-- Written instruction --
Extract everything from the line containing "Where should I click to: Tick" down to the line containing "tap(35, 99)", including both of those lines, and copy them out word for word with nothing else.

-- Data lines --
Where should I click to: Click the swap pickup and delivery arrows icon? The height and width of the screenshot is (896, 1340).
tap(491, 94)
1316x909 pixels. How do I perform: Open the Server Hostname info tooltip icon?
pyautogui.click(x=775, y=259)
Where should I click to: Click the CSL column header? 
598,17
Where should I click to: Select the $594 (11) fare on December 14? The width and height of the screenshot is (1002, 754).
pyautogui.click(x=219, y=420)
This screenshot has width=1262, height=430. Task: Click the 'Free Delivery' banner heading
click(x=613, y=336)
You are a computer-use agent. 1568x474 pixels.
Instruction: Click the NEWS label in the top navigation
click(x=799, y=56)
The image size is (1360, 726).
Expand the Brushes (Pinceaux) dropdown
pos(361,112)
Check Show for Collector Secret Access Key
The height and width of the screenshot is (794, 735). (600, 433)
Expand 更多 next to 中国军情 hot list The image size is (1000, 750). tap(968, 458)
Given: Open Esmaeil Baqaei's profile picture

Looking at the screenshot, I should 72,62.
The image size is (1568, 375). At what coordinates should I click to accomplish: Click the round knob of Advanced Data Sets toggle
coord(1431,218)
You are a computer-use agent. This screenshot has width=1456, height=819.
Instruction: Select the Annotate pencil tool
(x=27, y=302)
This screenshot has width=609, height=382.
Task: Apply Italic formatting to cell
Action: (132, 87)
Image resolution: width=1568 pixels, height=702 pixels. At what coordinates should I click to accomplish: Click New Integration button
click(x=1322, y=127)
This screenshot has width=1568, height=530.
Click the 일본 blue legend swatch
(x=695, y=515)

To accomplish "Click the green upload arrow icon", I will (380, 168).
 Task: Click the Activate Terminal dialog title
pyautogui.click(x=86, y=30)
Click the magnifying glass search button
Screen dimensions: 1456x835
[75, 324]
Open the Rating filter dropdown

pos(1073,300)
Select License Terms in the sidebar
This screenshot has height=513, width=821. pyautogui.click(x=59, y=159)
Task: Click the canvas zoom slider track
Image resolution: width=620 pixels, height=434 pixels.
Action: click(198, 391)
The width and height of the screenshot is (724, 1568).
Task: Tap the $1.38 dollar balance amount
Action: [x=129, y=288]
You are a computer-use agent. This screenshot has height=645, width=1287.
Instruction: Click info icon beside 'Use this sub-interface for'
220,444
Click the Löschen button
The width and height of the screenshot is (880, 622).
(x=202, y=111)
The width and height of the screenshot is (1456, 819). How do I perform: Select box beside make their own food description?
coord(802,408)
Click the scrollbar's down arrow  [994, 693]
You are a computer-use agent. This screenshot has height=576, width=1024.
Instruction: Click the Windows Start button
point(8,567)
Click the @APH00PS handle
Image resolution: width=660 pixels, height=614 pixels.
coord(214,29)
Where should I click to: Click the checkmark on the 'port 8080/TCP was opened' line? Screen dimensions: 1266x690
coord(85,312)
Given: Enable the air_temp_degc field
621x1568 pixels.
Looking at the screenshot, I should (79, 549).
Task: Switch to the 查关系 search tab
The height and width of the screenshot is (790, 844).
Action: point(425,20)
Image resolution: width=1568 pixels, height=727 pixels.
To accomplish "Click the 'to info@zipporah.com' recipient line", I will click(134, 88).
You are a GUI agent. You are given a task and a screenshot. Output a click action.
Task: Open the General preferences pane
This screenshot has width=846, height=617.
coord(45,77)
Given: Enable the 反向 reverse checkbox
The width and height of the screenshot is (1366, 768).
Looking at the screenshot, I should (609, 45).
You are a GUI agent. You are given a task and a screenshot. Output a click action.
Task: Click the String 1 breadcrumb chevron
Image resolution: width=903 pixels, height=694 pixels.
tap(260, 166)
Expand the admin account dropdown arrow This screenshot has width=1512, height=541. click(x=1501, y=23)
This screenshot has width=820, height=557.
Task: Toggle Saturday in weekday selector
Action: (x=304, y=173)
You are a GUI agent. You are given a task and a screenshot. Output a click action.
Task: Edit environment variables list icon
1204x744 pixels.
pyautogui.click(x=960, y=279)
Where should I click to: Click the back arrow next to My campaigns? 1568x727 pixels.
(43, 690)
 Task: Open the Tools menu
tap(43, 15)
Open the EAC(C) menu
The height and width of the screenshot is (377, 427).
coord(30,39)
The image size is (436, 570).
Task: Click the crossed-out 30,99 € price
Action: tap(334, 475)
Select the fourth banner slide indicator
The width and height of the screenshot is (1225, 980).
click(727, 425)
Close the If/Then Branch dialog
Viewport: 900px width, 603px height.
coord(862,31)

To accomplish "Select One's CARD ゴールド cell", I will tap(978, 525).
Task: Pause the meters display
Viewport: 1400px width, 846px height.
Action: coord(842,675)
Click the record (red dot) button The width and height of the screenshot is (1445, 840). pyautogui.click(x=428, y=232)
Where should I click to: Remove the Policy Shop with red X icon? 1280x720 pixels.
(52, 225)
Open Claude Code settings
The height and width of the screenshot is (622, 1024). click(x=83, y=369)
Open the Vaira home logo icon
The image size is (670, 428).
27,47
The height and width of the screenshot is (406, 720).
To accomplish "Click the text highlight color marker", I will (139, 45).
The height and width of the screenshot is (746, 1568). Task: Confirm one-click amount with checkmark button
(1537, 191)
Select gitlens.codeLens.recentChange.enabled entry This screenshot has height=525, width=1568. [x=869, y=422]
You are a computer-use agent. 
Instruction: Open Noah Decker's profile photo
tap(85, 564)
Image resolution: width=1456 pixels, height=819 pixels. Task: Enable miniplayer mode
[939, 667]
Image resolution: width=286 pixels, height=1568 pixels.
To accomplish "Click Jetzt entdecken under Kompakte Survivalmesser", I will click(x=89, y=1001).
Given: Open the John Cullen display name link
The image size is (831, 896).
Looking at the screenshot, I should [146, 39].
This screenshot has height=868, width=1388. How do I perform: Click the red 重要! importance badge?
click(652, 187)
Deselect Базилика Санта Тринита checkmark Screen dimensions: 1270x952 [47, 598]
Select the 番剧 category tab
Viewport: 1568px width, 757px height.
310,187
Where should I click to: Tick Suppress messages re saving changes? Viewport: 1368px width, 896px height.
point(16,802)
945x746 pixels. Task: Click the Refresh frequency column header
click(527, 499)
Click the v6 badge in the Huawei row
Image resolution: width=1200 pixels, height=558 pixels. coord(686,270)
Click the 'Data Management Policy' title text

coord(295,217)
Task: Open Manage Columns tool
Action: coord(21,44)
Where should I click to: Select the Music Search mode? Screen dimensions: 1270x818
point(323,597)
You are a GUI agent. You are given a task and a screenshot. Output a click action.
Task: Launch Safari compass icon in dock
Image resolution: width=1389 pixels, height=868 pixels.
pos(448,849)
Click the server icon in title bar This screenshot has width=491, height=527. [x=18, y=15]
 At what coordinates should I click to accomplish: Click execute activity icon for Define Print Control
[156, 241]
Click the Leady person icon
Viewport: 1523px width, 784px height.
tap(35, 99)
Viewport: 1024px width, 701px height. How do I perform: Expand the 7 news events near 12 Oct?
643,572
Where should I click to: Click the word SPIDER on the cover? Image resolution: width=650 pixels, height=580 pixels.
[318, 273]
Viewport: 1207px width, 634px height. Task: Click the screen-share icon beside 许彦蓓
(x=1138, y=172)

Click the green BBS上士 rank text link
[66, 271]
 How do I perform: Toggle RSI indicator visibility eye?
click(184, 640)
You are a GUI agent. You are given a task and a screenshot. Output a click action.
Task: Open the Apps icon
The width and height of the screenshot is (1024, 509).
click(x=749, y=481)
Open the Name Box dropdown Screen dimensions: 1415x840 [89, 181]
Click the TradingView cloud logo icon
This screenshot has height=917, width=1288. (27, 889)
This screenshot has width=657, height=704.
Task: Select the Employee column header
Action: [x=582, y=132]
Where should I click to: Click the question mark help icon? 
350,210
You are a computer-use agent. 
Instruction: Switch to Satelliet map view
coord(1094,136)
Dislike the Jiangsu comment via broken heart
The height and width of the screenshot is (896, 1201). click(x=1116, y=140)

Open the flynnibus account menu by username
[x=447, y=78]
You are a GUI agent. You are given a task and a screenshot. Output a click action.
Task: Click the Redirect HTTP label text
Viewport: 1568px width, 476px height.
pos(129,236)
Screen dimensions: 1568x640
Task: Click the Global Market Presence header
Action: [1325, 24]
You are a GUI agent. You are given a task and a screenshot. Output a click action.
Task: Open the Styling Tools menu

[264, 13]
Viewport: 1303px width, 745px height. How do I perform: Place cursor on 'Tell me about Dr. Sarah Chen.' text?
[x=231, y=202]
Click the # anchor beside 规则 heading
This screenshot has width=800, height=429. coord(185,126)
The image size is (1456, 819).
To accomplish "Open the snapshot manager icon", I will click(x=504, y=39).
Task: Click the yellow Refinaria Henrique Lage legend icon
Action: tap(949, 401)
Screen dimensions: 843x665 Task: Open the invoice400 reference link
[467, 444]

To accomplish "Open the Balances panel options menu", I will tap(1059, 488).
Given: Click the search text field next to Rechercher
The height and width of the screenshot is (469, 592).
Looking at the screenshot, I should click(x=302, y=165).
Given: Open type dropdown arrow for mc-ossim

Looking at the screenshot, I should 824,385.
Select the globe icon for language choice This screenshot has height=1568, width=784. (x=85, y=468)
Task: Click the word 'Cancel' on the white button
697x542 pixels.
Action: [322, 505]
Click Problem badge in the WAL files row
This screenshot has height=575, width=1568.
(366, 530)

-- Complete response --
Where should I click to: Tick Suppress messages re saving changes? Viewport: 1368px width, 896px height.
point(16,802)
945x746 pixels. Task: Click the Refresh frequency column header
click(527, 499)
Click the v6 badge in the Huawei row
Image resolution: width=1200 pixels, height=558 pixels. coord(686,270)
Click the 'Data Management Policy' title text

coord(295,217)
Task: Open Manage Columns tool
Action: coord(21,44)
Where should I click to: Select the Music Search mode? Screen dimensions: 1270x818
point(323,597)
You are a GUI agent. You are given a task and a screenshot. Output a click action.
Task: Launch Safari compass icon in dock
Image resolution: width=1389 pixels, height=868 pixels.
pos(448,849)
Click the server icon in title bar This screenshot has width=491, height=527. [x=18, y=15]
 At what coordinates should I click to accomplish: Click execute activity icon for Define Print Control
[156, 241]
Click the Leady person icon
Viewport: 1523px width, 784px height.
tap(35, 99)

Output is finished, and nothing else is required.